Sólo tenía una preocupación por mi hija: que el cónsul se la llevara de Nicaragua. Esto, de hecho, sucedió cuando fui condenada; ya no necesitaban mi consentimiento. No querían decírmelo, pero yo sentía que ella ya estaba muy lejos…”, escribe.

Luego, en julio fue trasladada al hospital psiquiátrico, debido al “bipolarismo” y a que intentó suicidarse tomando repelente para mosquitos.

Una vez, en un momento de fuerte depresión, bebí repelente para mosquitos… No conozco el veredicto final del médico. Ciertamente, de las pruebas a las que me sometieron resultó que mi enfermedad fue subestimada en el momento del juicio. Entonces, de los 8 años a los que me condenaron, sólo cumplí 8 meses de prisión. 8 meses no es mucho. Sin embargo, es mucho…”, señala.

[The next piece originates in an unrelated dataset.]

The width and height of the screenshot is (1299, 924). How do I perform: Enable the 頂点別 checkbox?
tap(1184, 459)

En el hospital psiquiátrico, inicialmente me ingresaron en la sala de casos graves. Esquizofrénicos, epilépticos, bipolares como yo”, añade.

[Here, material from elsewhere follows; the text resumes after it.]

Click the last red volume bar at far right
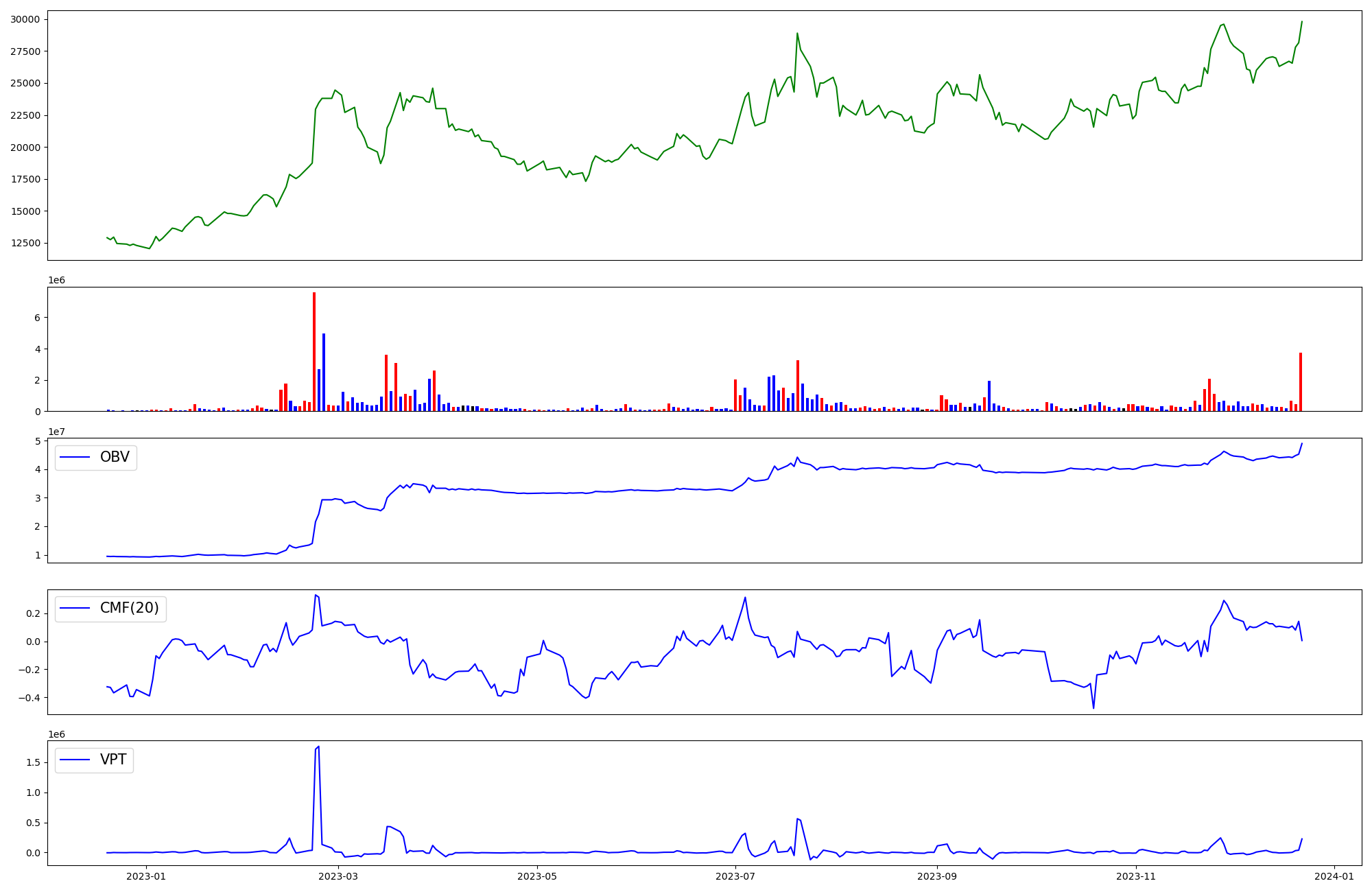1372x892 pixels. coord(1300,382)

Su libertad se la informó el cónsul de Rusia. “Un día vino el cónsul a decirme que estaba libre, pero que tenía que regresar a Rusia al día siguiente. Lloré. Supe que, entonces, todo realmente había terminado… Protestar, rebelarse, ahora era inútil. ¿Podría yo, tal vez, hacer un gesto más desesperado del que ya había hecho? El cónsul no entendió mis lágrimas. Me dijo que no me preocupara: no me iban a trasladar a una prisión rusa. Me estaban liberando. En Rusia podía hacer lo que quisiera. Volvería a ver a mi hija… El cónsul o podía entender que el amor no razona. Que prefería estar presa en Nicaragua que libre en cualquier otro lugar”.

Me subieron al avión después de sedarme fuertemente. Les había pedido que me dieran, como regalo de despedida, un pañuelo rojo-negro, de esos que usábamos en las caminatas… A veces, cuando siento que he soñado esta historia, lo tomo en mi mano. Es lo único que me queda. Esto y una cicatriz de ácido en mi pie…”, concluye Gonn.